*** Source document ***

You are viewing a plain text version of this content. The canonical link for it is here.
Posted to solr-user@lucene.apache.org by Stuart Smith <st...@yahoo.com> on 2011/05/12 22:46:16 UTC

A couple newbie questions

Hello!
  I just started using Solr. My general use case is pushing a lot of data from Hbase to solr via an M/R job using Solrj. I have lots of questions, but the ones I'd like to start with are:

(1)
I noticed this:
http://lucene.472066.n3.nabble.com/what-happens-to-docsPending-if-stop-solr-before-commit-td2781493.html

Would seem to indicate that pending documents are commited on restart. This is great! I also noticed, that while there is a lag on start up if I have documents pending - it's only a few minutes or so. But if I issue a commit for the same number of files, the server stays blocked for 20 min or so. It almost seems like it would be a faster to add all my documents and restart the server, rather than issuing a commit. Am I doing something strange? Is this a valid conclusion?

(2)
I'm also getting a lot of errors about invalid UTF-8:

SEVERE: org.apache.solr.common.SolrException: Invalid UTF-8 character 0xffff at char #2380289, byte #2378666)
	at org.apache.solr.handler.XMLLoader.load(XMLLoader.java:79)
	at org.apache.solr.handler.ContentStreamHandlerBase.handleRequestBody(ContentStreamHandlerBase.java:55)

*** Given material ***

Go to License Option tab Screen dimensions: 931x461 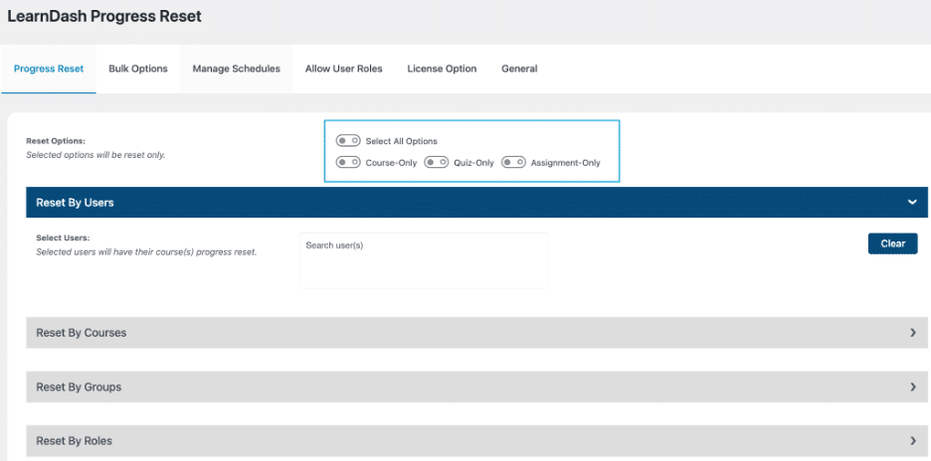pyautogui.click(x=442, y=69)
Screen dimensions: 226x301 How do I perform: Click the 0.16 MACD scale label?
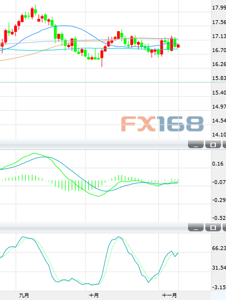click(218, 164)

***

▶ **What you will do**: Please state how long the server stays blocked after a commit is issued, according to the mailing-list post above.

▶ **Task solution**: About 20 minutes.